El financiero se topó con la oportunidad de oro para hacerse de nuevo fuerte en el sector bancario, como cuando ocupó en 1987 la vicepresidencia ejecutiva de Banesto al lado de Mario Conde. Esta apuesta le costó sacrificar su cargo de consejero en el Santander de Emilio Botín, con cuya familia guarda una amistad de toda la vida. Hay que reseñar que fue con un crédito de Bankinter, de Jaime Botín, con el que Abelló logró el control y la presidencia de Antibióticos, de donde surgió su gran imperio financiero. Además, la familia Botín acude con frecuencia a las fincas del financiero y con Ana Patricia, hija de Emilio Botín, compartió sillón en el consejo de la cadena de televisión mejicana Televisa, propiedad de la familia Azcárraga.

Empresario de éxito

Con anterioridad había penetrado con éxito en compañías como Abengoa (1999-2003) o más tarde en Aguas de Barcelona (2004). En esta última operación se asoció con el empresario Amancio Ortega para comprar el 11,64 por ciento de Agbar a Endesa. También se introdujo en el capital de las grandes bodegas españolas, como, por ejemplo, en la Compañía Vinícola del Norte de España (CVNE). Esta rentabilidad en sus métodos empresariales hizo que antes de que acabara el siglo XX se convirtiera en un reconocido intermediario de fusiones y absorciones, en las que actuaba en representación de sociedades como RTL, Televisa, Enron, la Unión de Bancos Suizos (UBS), etc.

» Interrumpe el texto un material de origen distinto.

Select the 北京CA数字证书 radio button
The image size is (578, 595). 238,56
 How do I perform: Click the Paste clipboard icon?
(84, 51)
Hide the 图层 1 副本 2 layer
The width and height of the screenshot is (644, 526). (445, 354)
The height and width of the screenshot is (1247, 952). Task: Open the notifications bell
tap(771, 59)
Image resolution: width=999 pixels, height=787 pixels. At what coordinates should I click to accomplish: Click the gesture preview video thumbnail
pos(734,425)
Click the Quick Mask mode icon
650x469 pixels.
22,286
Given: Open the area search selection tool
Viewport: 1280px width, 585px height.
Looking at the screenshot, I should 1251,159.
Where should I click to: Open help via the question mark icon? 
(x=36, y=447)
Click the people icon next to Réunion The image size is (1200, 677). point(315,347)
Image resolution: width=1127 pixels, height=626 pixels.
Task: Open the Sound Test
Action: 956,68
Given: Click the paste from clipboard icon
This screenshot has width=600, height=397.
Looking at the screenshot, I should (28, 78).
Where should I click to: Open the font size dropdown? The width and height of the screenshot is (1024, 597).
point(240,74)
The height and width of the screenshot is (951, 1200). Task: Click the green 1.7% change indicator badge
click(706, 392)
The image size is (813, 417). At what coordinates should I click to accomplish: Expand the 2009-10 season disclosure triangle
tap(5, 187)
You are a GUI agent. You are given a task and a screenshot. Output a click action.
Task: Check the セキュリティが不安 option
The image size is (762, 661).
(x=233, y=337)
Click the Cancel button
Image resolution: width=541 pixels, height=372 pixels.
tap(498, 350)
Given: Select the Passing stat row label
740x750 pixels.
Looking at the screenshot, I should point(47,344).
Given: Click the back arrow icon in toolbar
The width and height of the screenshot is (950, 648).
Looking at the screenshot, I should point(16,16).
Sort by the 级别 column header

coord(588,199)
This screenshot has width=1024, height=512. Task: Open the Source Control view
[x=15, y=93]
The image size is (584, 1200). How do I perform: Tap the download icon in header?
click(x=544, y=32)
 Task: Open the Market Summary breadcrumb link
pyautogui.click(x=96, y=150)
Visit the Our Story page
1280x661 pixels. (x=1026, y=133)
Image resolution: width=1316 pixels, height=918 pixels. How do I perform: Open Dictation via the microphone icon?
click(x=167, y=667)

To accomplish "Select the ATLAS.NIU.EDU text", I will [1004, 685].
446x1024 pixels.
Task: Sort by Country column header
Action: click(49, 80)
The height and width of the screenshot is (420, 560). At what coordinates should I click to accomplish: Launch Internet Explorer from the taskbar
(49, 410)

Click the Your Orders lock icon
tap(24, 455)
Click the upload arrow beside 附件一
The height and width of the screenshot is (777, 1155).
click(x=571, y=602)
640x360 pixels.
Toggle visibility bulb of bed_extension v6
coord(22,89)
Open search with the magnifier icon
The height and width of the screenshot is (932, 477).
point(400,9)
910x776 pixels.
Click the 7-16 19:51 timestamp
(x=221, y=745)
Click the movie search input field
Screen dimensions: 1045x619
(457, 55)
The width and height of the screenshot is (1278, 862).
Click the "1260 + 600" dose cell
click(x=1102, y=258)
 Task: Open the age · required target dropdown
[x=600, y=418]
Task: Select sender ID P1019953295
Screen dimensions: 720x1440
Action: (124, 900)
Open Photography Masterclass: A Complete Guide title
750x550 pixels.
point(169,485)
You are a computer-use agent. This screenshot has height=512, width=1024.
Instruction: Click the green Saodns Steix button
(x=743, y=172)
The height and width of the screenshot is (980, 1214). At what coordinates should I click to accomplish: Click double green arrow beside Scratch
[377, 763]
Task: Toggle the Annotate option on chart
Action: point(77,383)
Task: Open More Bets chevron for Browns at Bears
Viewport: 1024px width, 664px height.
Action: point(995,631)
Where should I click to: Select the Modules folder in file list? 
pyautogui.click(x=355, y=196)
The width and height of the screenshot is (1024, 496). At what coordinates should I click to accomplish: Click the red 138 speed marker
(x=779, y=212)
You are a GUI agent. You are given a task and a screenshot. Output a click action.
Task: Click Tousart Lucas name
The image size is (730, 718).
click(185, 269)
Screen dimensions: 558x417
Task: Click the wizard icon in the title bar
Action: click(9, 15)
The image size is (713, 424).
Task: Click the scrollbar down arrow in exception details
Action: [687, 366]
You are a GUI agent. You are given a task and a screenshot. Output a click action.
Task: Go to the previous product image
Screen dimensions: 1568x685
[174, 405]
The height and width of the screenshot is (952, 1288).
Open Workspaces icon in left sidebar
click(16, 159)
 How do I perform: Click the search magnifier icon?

Juan Abelló y su esposa Ana Gamazo.

Juan Abelló ha sido protagonista, junto a su callada mujer, de una próspera carrera que le ha llevado a participar en más de 40 sociedades en sectores tan diversos como el farmacéutico o el inmobiliario, pasando por el bancario y el de las telecomunicaciones. Además de ser considerados como los primeros terratenientes españoles con fincas y terrenos que conforman unas 40.000 hectáreas repartidas por media Península Ibérica; y sin olvidarnos de su importante y valiosa pinacoteca, la tercera de España.

Hoy, Abelló cumple 82 años, manteniéndose todavía como una de las grandes fortunas de España.